Title:ATP Synthase, an Emerging Target in TB Drug Discovery: Review of SAR and Clinical Pharmacology of Diarylquinoline Inhibitors
Volume: 22
Issue: 11
关键词:
ATP合酶、结核病、二芳基喹啉、贝达喹碱、分枝杆菌、药物靶点。
摘要: Tuberculosis (TB) caused by Mycobacterium tuberculosis (MTB) is one of the leading
causes of mortality worldwide, with an estimated 1.5 million deaths annually. The majority of infection
cases are reported from the Southeast Asian region, including India. After the discovery of Streptomycin
in 1943 and its anti-tubercular activity in 1945, drug discovery efforts identified Isoniazid,
Ethambutol, and Rifampin as TB-actives. However, over the years, these drugs have been rendered
ineffective due to genetic mutations in mycobacterial strains.
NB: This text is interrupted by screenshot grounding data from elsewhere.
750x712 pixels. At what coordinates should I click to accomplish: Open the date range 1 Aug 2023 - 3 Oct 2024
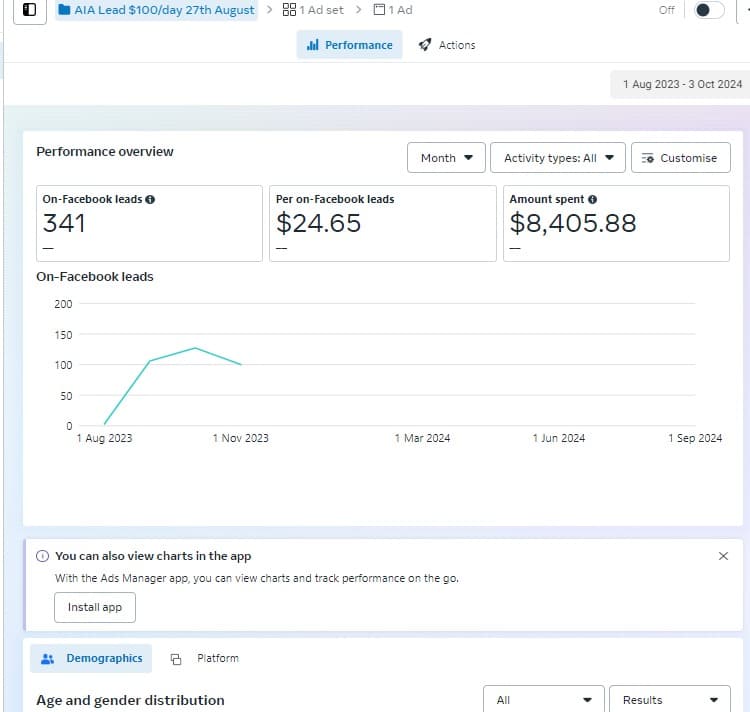point(682,84)
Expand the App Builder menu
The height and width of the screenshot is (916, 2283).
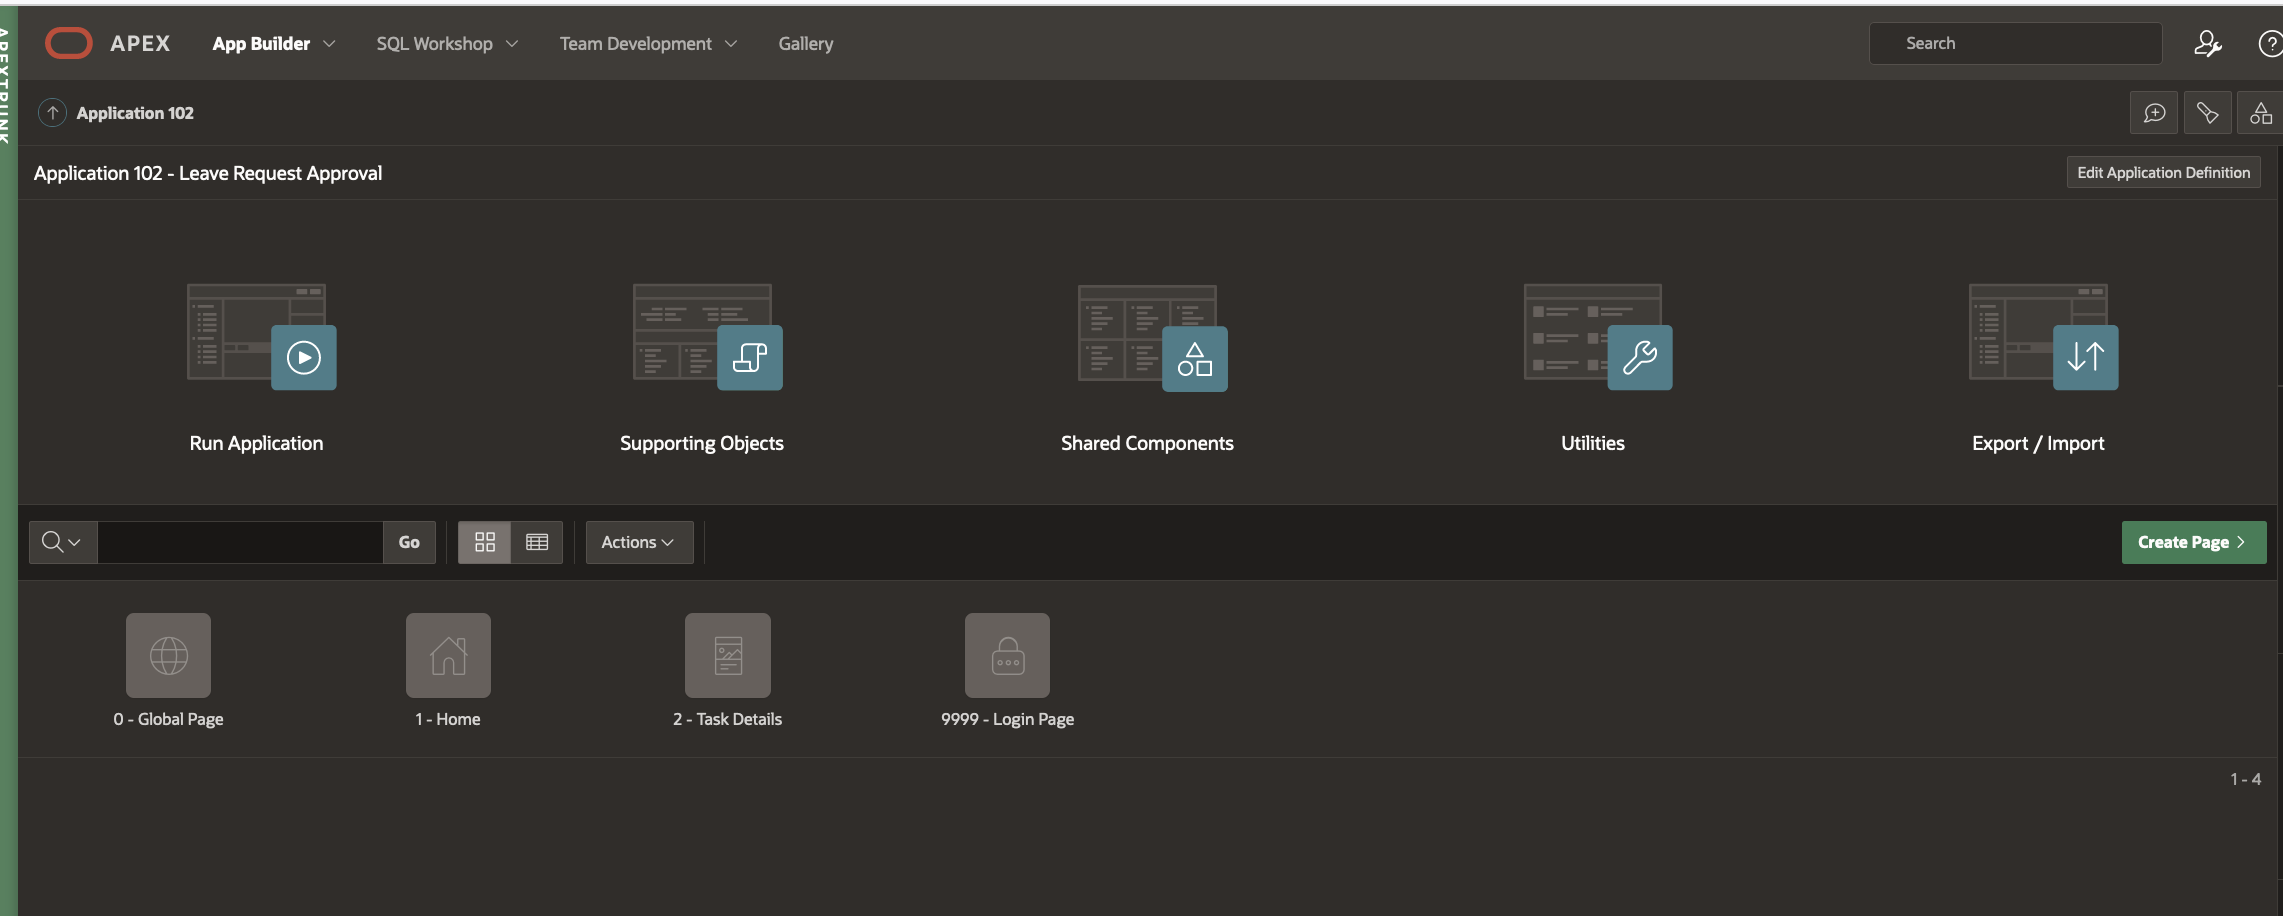[273, 44]
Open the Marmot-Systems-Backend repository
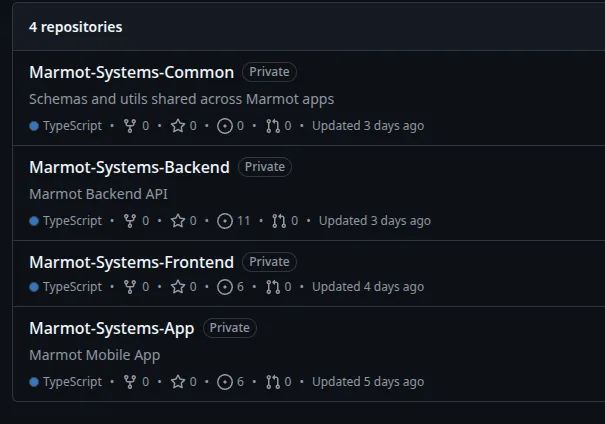The width and height of the screenshot is (605, 424). pos(129,167)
This has shifted drug discovery efforts
towards identifying new targets and drugs for drug-resistant forms of bacteria. ATP synthase was
identified as one of the key targets of MDR-TB. This review provides key insights into the ATP synthase
target, structure activity relationship studies (SAR) of diarylquinoline class of inhibitors and
their clinical relevance for treating MDR-TB.